- **Stated task**:
Extract every line of the material below and reproduce each one without changes, leaving out the picture.
····················
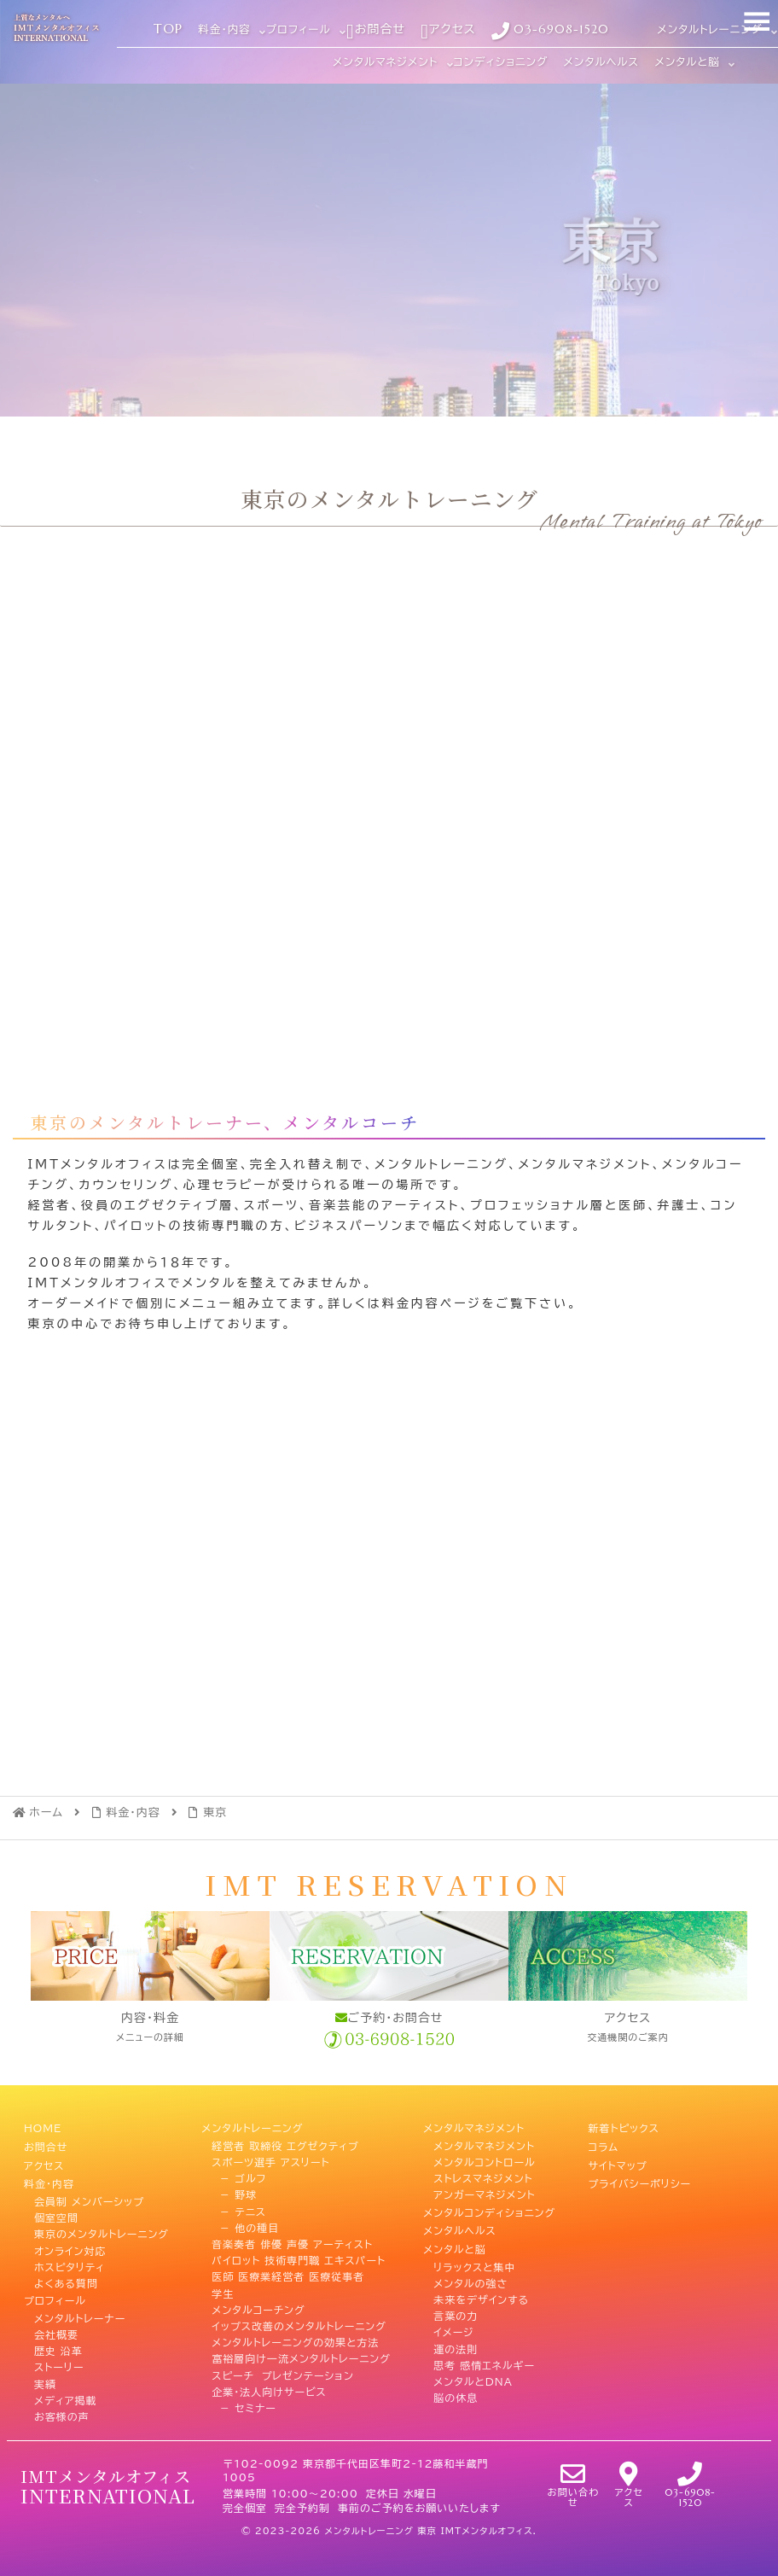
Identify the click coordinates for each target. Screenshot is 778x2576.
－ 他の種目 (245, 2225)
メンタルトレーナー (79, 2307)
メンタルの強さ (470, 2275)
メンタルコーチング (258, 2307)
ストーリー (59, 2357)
····················
- **Task answer**:
Identify the click coordinates for each target. Screenshot is 778x2576.
－ 他の種目 (245, 2225)
メンタルトレーナー (79, 2307)
メンタルの強さ (470, 2275)
メンタルコーチング (258, 2307)
ストーリー (59, 2357)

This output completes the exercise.